WHEN Callum McGregor was named Celtic captain by Ange Postecoglou last summer, he knew that he had big boots to fill. But he was also savvy enough to know that he was never going to be able to lead the club by attempting to be Scott Brown.

He has taken on board many lessons from his great friend, of course, but McGregor was always confident that he could put his own stamp on the Celtic captaincy, and take the rest of the players with him by imparting his own personality upon the role.

It is an approach that certainly appears to have paid off, with the 29-year-old lifting two trophies in his first season as Celtic skipper, and he believes that he was able to help bring that success to the club by being a steadying influence during a time of much upheaval.

“Over the last few years I’ve been watching Scott Brown closely and I was vice-captain for a few games, so making the transition in the summer, I was fairly confident I could do the job,” McGregor told the Celtic View.

“It was about me putting my personality into the role, but you need good players and people with you to make you a success and that’s why we’ve done as well as a group.

“The uncertainty surrounding the whole situation at the club in the summer naturally put people on edge.
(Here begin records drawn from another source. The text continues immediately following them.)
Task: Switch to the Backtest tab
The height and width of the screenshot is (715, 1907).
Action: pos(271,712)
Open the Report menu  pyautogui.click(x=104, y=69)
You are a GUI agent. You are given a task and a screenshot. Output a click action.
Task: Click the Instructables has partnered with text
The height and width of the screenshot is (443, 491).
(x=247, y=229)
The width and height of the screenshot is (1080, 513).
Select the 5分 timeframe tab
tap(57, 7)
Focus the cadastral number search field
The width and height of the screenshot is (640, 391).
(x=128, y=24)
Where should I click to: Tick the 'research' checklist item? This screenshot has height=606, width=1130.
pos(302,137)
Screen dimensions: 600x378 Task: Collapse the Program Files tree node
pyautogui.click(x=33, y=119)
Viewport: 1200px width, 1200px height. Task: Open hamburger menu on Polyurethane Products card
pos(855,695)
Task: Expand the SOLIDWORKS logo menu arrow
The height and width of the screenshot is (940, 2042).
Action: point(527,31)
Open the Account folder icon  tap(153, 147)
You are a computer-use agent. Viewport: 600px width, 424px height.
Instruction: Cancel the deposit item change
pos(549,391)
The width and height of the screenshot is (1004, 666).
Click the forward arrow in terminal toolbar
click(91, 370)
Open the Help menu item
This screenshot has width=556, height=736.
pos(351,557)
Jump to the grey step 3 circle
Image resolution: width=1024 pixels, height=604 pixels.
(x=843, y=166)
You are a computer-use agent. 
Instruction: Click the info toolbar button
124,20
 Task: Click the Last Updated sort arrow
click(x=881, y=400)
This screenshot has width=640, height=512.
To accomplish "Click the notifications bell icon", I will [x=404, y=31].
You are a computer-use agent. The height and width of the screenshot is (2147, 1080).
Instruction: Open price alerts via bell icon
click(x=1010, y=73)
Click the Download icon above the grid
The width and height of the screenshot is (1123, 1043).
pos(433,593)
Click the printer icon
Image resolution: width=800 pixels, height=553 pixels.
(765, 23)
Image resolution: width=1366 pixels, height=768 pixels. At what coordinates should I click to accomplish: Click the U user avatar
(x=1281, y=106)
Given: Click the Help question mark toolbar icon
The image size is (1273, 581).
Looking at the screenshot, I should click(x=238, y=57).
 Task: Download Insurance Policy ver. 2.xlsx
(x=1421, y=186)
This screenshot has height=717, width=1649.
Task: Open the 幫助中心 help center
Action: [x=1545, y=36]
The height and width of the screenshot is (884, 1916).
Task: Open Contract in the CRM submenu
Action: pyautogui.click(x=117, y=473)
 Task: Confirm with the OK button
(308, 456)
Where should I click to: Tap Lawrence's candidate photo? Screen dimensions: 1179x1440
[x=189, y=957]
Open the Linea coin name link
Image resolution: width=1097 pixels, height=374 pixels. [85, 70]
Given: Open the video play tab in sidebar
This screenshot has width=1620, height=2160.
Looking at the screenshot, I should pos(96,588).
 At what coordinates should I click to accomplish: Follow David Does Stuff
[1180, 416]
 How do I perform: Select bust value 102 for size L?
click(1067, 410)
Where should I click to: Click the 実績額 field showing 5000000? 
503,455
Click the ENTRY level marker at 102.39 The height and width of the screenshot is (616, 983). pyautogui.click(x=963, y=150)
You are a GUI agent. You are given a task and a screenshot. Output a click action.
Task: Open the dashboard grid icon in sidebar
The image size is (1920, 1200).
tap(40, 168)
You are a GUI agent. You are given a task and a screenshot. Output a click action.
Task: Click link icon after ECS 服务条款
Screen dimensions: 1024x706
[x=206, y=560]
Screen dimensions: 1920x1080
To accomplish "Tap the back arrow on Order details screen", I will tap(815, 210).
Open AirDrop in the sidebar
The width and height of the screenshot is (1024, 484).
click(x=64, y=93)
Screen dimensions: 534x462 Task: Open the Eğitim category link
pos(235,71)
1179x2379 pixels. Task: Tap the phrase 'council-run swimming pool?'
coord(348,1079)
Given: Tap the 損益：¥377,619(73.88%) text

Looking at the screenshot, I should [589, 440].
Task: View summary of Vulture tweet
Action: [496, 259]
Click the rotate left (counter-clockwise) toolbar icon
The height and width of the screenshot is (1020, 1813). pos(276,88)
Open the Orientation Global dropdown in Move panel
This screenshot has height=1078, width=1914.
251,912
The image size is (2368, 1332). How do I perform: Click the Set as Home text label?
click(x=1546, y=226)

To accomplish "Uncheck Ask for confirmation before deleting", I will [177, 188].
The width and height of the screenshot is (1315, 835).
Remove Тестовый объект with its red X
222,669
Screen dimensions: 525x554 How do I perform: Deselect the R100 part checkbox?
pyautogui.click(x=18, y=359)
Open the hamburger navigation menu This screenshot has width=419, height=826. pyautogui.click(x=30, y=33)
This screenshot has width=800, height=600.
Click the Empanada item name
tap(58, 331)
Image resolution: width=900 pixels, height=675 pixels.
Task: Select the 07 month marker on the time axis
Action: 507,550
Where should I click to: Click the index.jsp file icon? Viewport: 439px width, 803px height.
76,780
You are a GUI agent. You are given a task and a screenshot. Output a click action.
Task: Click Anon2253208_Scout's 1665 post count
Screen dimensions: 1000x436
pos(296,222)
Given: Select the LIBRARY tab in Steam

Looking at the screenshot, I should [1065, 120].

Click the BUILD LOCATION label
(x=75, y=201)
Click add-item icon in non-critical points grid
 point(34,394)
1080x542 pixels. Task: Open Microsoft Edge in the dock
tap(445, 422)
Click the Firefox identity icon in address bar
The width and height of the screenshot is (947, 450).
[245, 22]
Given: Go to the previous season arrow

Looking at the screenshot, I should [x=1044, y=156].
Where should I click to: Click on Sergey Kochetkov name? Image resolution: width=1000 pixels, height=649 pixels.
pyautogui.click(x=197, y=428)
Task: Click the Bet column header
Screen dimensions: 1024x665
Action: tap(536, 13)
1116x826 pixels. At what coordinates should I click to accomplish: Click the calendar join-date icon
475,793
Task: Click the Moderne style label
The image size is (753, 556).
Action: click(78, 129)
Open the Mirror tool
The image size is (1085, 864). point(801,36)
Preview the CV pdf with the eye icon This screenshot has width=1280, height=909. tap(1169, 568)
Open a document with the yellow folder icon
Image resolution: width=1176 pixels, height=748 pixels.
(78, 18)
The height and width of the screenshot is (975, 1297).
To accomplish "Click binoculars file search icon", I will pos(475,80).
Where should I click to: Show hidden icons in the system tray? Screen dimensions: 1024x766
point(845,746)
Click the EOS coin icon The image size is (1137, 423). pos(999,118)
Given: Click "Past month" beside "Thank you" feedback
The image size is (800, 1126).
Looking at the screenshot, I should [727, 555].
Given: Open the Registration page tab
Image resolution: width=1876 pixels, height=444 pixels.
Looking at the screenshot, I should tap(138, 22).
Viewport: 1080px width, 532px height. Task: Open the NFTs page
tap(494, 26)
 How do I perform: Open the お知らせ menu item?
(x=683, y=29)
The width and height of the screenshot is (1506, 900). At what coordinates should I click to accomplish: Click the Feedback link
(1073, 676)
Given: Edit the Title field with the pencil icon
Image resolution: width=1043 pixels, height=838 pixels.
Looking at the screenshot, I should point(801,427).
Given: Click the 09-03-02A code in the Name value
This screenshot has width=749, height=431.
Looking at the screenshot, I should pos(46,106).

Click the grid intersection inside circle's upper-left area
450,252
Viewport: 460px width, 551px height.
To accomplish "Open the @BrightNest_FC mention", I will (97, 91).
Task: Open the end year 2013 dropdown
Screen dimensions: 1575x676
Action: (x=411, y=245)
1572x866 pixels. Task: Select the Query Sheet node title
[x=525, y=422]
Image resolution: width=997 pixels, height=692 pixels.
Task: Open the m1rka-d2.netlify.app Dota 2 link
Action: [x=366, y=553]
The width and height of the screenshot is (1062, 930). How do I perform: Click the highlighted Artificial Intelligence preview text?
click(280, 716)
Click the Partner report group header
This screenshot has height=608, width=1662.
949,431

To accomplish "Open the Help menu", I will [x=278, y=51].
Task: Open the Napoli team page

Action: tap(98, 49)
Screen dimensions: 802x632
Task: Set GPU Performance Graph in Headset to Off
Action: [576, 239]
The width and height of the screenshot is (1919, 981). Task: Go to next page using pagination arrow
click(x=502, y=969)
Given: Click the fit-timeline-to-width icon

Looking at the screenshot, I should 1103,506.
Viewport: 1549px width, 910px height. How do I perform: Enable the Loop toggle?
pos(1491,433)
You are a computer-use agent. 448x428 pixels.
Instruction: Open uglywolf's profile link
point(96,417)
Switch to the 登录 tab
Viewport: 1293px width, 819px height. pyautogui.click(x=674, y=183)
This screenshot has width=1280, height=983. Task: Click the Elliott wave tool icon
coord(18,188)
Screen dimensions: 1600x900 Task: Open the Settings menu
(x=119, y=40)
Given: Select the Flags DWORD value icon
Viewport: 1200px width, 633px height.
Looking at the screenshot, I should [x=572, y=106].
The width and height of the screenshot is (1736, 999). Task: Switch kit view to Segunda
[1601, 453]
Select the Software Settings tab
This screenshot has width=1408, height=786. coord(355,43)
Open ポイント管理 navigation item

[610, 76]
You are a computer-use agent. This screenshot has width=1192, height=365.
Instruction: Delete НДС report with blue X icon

People wanted to know where their future was and fans were desperate to know what was happening at the club.

“When the manager was appointed there was a sense of excitement, but we were still recruiting players in the pre-season and we had younger guys with us.

“When there’s a lot of change, you look to the consistent ones that understand the club and the expectation and when you’re bringing players in then they need to feel that because not many places are like Celtic with the demands we set.”

With so many new players coming into the dressing room, McGregor made a point of ensuring that he was their first contact, and that they would each instantly know about the expectations that were now on them as Celtic players.

It is credit to each of them, in his view, that they have taken the responsibility of representing the club on board, and have managed to rise to the standards he has demanded of them.

“We had different cultures and personalities all coming to the club and the big thing was to speak to them about respect,” he said.

“As long as we had a base level of respect then relationships would grow from there and the players have been so respondent of that in the way they’ve conducted themselves and the bond we’ve created.

“I’ve been hugely impressed with the characters we’ve recruited and the personality of the players has been very much of that mould.

“We set the standards and I think that’s the reason we have been so successful because we keep pushing the mentality of the group.”